I wasn’t even sure the proposal had been all that important.
I closed my eyes and let out a breath. Enough thinking about the past. I was here to relax, supposedly, and perseverating on Mason wasn’t exactly conducive to that.
“You want to talk about it?” Cal asked softly from behind me.
“You sail for a living?” I asked. “I mean, that’s what you want to do with your life?”
The only answer for several moments was silence until I felt him shift again. “Yes.”
“What’s your favorite sailboat?” I was trying to distract myself from memories of my ex as well as my attraction to this sexy stranger by talking about a safe topic, one I knew we had in common.
“A Sunfish or maybe a Dart 16.”
The answer surprised me. Those little boats only cost a few thousand dollars. They were the kind of watercraft summer camps used with kids. I flipped around so I could see his shadowed profile again. “No, I mean your dream boat.”
He shrugged. “My dream is to teach kids to sail, so a small, easy-to-sail beginner boat is my dream boat.”
I came at it from another direction. “If you had all the money in the world, which boat would you buy?”
He turned his head toward me. “Jon. If I had all the money in the world, I’d buy a fleet of Sunfish or Darts. I’d start a sailing school.”
His passion intrigued me. “There’s a story there.”
Cal sighed. “Maybe. But it’s a depressing one.”
“Well, you’re clearly not ready for sleep, and I’m a good listener if I try really hard.” I lay on my side wishing I could see his facial expressions better.
“There’s a woman named Annie Jackson who runs a sailing school back home. It runs almost year-round, but in the summer she also puts on an elite sailing camp for kids from all over the country. She has a hundred acres of waterfront land on the lake. It has cabins, a big rec hall, sports fields, and walking trails. It’s awesome. I took sailing lessons there when I was around eight years old. I can’t even remember why since none of my siblings were interested. It didn’t matter, really. I fell in love with it. I liked it so much, I spent every spare minute I could there until I was old enough to get hired on. I worked on the boats as many hours as she’d give me, and when she couldn’t pay me for more, I did it voluntarily.”

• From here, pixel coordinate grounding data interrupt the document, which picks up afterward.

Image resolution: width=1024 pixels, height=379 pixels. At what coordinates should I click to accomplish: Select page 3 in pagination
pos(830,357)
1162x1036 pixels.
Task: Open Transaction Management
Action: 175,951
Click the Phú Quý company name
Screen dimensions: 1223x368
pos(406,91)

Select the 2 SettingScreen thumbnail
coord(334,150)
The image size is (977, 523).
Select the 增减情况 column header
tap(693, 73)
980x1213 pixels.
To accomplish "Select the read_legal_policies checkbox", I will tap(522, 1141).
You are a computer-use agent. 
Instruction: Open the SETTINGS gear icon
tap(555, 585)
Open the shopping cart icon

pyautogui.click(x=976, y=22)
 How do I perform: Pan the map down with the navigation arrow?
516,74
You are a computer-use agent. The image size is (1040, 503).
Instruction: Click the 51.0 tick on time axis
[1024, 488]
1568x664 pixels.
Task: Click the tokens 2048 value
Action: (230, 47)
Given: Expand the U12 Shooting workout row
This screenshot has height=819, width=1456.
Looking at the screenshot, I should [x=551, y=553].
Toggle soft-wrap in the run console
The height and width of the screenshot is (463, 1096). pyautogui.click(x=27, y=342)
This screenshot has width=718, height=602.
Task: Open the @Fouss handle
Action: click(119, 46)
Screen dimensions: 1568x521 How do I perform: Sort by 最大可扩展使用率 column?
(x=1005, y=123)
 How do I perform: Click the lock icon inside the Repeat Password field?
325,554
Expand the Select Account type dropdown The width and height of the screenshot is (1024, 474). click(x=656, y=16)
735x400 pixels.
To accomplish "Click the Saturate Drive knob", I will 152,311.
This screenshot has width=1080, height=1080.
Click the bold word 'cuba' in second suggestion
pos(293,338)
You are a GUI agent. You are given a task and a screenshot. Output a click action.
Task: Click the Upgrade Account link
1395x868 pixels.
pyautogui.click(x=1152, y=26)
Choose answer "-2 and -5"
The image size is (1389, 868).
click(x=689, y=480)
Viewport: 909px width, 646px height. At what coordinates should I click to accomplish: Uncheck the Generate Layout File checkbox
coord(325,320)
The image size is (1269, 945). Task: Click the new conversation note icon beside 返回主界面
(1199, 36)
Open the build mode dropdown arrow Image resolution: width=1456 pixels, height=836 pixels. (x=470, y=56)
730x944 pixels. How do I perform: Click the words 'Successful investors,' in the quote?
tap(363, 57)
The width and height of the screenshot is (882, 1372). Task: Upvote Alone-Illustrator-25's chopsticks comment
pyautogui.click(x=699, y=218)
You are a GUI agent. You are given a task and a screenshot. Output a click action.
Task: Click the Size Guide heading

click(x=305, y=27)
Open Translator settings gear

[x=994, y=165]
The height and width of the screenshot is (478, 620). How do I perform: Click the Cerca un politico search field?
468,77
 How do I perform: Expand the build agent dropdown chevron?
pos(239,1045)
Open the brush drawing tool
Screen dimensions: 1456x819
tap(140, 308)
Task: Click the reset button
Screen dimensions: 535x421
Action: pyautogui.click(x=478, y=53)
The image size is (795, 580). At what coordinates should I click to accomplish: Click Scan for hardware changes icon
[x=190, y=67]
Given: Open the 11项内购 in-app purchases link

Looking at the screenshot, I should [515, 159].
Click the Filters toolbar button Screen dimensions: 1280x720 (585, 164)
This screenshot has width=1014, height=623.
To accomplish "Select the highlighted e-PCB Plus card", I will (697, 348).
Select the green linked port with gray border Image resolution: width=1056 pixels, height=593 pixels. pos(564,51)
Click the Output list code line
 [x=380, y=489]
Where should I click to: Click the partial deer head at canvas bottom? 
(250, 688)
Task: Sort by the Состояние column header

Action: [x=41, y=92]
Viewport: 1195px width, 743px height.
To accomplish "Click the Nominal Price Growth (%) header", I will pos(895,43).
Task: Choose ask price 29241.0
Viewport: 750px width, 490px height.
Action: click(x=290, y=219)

He shifted to face me, the whites of his eyes flashing in the dark space between us. “I had a plan to stay there forever, but it just wasn’t meant to be.”
“Why not?”
“Annie was like a mother to me after my own mom moved overseas. We got really close over the years. Once I’d worked there for a while, she started hinting at putting me in charge one day so she could retire and travel. She said I’d need a business degree, my captain’s license, and a certain number of hours logged on the water in order to gain the trust of the parents whose children attended the camp. She takes the program’s reputation in the sailing community very seriously. It’s why I came to the Caribbean in the first place.” He sighed. “But then Annie’s nephew and wife showed up asking to take over. Which is fine. I understand family is everything. Hell, family is everything to me. But it kind of…”
“Took the wind out of your sails,” I said gently.
“Yeah. And he’s big on ‘family values’ which is basically dick-speak for being a homophobic asshole. So now I’m kind of… avoiding the issue, I guess you could say. And trying not to picture that immature jackass, who never once tried to sail his own boat the two summers he came to camp, in charge of Annie’s beloved program.”
“Can you buy it off him?” I asked, falling back onto what I knew best. Investment and acquisitions.
Cal let out a soft chuckle. “Yeah, Jon. Let me just write a check. I think I might have a couple hundred bucks in my account right now, and my spotty work history at Buoy Dan’s is exactly the kind of consistency and stability the banks like to see when loaning a twenty-three-year-old money.”
He was right. No one would give him money for something like that, even if he had the business degree and could account for his professional sailing experience.
“I’m sorry.” It was all I could think to say.
He took a breath. “It’s fine. My grandpa always says, ‘Sometimes golden opportunities are covered in horse shit and kicked to the back of the stall. If you don’t know how to work hard and get your hands dirty, you ain’t never gonna find ’em.’”
“He sounds like a good man.”
Cal swallowed. “The best. Shot down in Vietnam and made it out. Both of them, Doc and Grandpa. It’s how they met and fell in love.”